This traditional English Christmas cake is a rich, boozy fruit cake with warming spices, a hint of citrus and is packed with festive flavours. It can be made weeks or months in advance or made as a last minute Christmas cake. This fruit cake can be enjoyed on its own, with cheese or decorated with marzipan and icing.
Measure the dried fruit into a bowl. Add the orange zest, lemon zest and sherry (or brandy or rum). Stir, cover and leave to soak overnight. If you have forgotten to soak the fruit or wish to make the cake straight away, place the fruit in a saucepan with the alcohol and heat gently until the fruit has absorbed the alcohol.
To prepare the cake
Place the butter, eggs, sugar and treacle in a large bowl and beat slowly with an electric mixer or by hand.
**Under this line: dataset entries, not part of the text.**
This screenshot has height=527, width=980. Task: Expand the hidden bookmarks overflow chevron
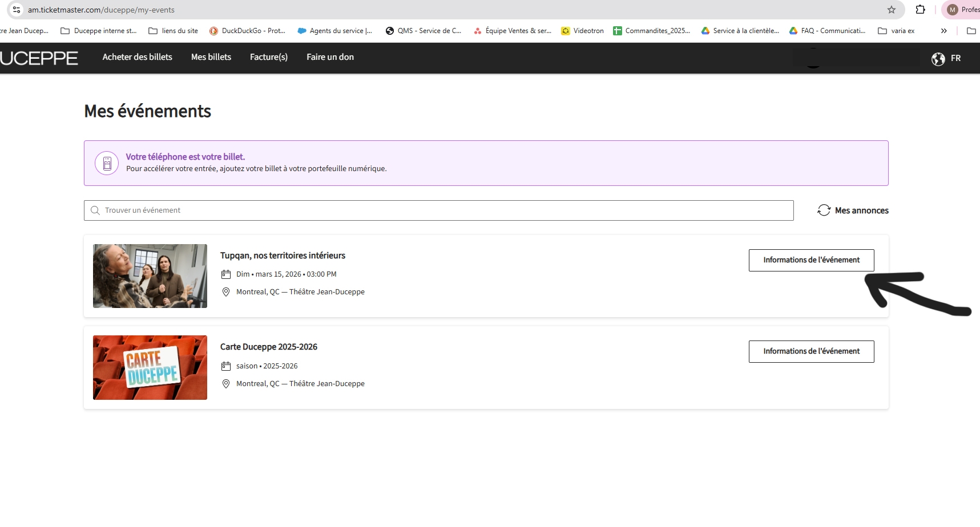tap(943, 31)
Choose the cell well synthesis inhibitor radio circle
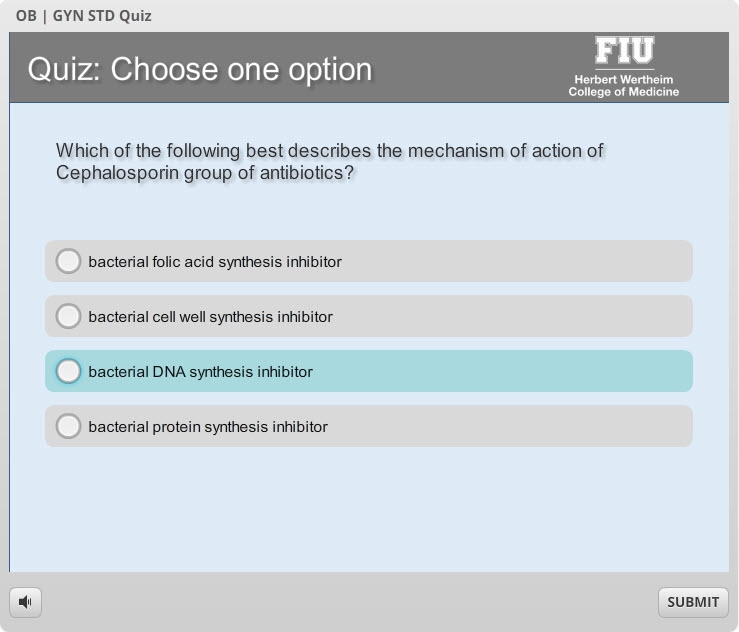 point(68,316)
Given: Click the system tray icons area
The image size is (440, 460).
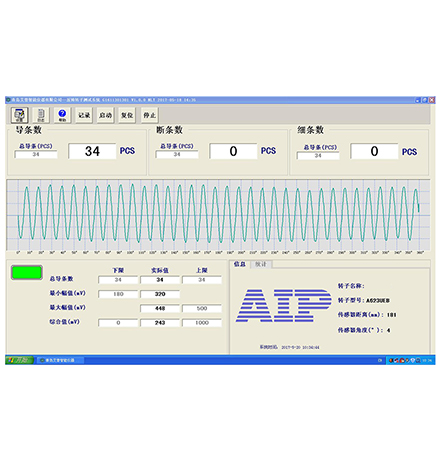Looking at the screenshot, I should 410,360.
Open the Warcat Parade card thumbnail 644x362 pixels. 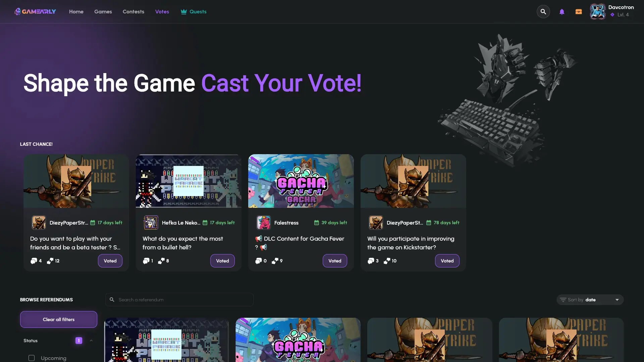tap(189, 181)
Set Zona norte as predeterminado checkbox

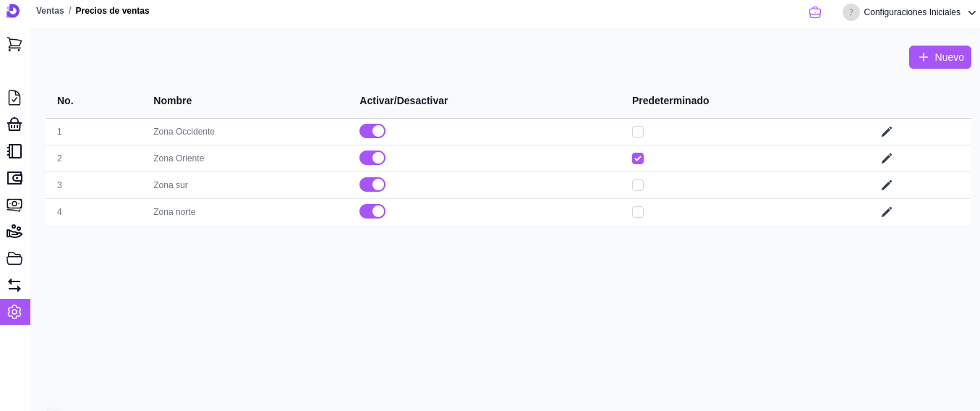[x=638, y=212]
Sieve the flour into the bowl with the other ingredients. Add the baking powder and ground mixed spice and mix well.
Add the soaked dried fruit to the other ingredients and mix well.
Line the cake tin with greaseproof paper and lightly grease.
Pack the cake mixture into the tin and loosely cover with foil leaving a space between the top of the cake and the foil.
To bake
Preheat the oven to 140°C, 275°F, gas mark 1 and then bake for around 4 to 4½ hours or until cooked. Pierce with a warm skewer to check it is cooked.
Leave to cool in the tin on a wire rack.
To store
When the cake has cooled, wrap in a double layer of greaseproof paper and store in an airtight tin.
The cake can be eaten straight away or can be stored for several months in an airtight tin.
The cake can be left as it is or you can add extra alcohol at intervals before eating. If you wish to add more alcohol, pierce the top of the cake with a skewer in several places and drizzle a little more alcohol into the holes.
The cake can be enjoyed as a simple fruit cake or can be decorated to your choice. The nutritional information is for an undecorated cake.
Notes
NoteThe nutritional values are for an undecorated cake made using alcohol and using the ingredients listed above.